The present study concentrated on the reasonable evacuation spacings of undersea tunnels in possible longitudinal ventilation conditions. The ventilation and smoke diffusion of tunnel fire were dynamically simulated by FDS(V6). The effects of five typical ventilation velocities of four velocity modes ranging from 0 m/s to satisfying v_c on ASET distributions were investigated, and the RSET distributions were calculated through the simulations of evacuation processes in six spacings by Pathfinder software. Ultimately, design suggestions of reasonable spacings in different ventilation velocities that satisfy evacuation safety requirements were put forward through the comparative analysis of ASET with RSET, thereby providing a design method reference for calculations of evacuation spacing in undersea tunnels.

2. Numerical Modeling

2.1. Tunnel Descriptions

2.1.1. Tunnel Configuration

A medium-length, double-hole undersea tunnel, built using tunneling shields in the city of Macao, was selected in this study. The tunnel is a one-way, two-lane tunnel with a shield part 1000 m long, 12 m wide, and 8 m high, in the shape of a horseshoe for the space above the road with a sectional area of 71.7 m², without cross passages between the two tunnel holes. The road near the inlet and the outlet is sloped. The schematic diagram of the shield part of the tunnel is shown in Figure 1, where Y = 0 m denotes the entrance of the shield part, while Y = 1000 m denotes the exit of the same.

2.1.2. Ventilation Conditions

The tunnel adopts a full-jet longitudinal ventilation system. To focus on the influence of ventilation velocity conditions on ASET, only the velocity value was considered, and other factors affecting smoke diffusion were ignored. Due to the large range of possible ventilation velocities in actual situations of tunnel fire, extensive selections of velocity conditions would make the total workload too large. Therefore, the ventilation velocity was simply divided into several modes, and the typical velocity values of each mode were set according to the ventilation velocity studies mentioned above. The velocity modes include “turn off mechanical ventilation,” “low-velocity,” “medium-velocity,” “high-velocity (close to the critical velocity v_c),” and “high-velocity (satisfying the critical velocity v_c)”. Typical velocity values are shown in

Table 1. Different velocity modes and values in tunnel fire.

Velocity Mode	Value (m/s)
Turn off mechanical ventilation	0.0
Low-velocity	1.0
Medium-velocity	2.0
High-velocity (close to vc)	4.5
High-velocity (satisfying vc)	6.0

, which are the average air velocities in the tunnel after the stable operations of jet fans.

(Word and element location records)
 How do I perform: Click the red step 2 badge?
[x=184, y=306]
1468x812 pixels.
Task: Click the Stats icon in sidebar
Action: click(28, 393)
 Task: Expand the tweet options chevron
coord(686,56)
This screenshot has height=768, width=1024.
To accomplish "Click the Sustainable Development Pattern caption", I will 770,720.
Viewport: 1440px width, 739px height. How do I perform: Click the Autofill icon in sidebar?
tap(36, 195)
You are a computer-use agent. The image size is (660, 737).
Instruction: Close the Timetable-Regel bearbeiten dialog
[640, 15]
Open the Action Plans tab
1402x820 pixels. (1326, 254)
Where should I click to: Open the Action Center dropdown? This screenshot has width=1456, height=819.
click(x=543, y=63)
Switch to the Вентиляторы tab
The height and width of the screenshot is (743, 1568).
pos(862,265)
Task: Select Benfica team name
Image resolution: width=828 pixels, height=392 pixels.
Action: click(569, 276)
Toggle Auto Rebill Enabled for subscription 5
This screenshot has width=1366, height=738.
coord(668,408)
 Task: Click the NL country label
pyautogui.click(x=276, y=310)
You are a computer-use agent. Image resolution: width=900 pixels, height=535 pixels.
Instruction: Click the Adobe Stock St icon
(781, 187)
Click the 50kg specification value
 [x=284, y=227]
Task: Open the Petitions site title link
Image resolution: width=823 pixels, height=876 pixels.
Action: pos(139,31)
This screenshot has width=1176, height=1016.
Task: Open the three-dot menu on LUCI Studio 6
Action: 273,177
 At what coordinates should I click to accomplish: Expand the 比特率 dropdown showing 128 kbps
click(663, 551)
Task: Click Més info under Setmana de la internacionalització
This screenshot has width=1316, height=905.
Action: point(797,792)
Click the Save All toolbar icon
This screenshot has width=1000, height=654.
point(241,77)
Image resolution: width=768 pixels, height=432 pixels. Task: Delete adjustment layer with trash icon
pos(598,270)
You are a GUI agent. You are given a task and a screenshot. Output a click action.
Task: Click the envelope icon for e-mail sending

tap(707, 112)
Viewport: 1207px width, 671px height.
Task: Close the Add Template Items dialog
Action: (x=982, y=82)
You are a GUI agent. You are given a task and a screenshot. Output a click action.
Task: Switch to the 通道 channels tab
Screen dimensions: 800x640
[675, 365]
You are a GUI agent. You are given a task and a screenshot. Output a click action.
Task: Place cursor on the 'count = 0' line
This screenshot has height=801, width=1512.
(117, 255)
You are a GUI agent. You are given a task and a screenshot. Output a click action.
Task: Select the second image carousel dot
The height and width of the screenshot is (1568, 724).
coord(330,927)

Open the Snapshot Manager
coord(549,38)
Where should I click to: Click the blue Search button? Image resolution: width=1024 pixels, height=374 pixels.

## Exercises
1 – List the five velocity modes given in the tunnel ventilation excerpt, each with its value in m/s.
2 – According to the tunnel ventilation excerpt, what software was used to simulate the evacuation processes and calculate the RSET distributions?

## Results of the exercise
1 –
Turn off mechanical ventilation: 0.0 m/s
Low-velocity: 1.0 m/s
Medium-velocity: 2.0 m/s
High-velocity (close to vc): 4.5 m/s
High-velocity (satisfying vc): 6.0 m/s

2 – Pathfinder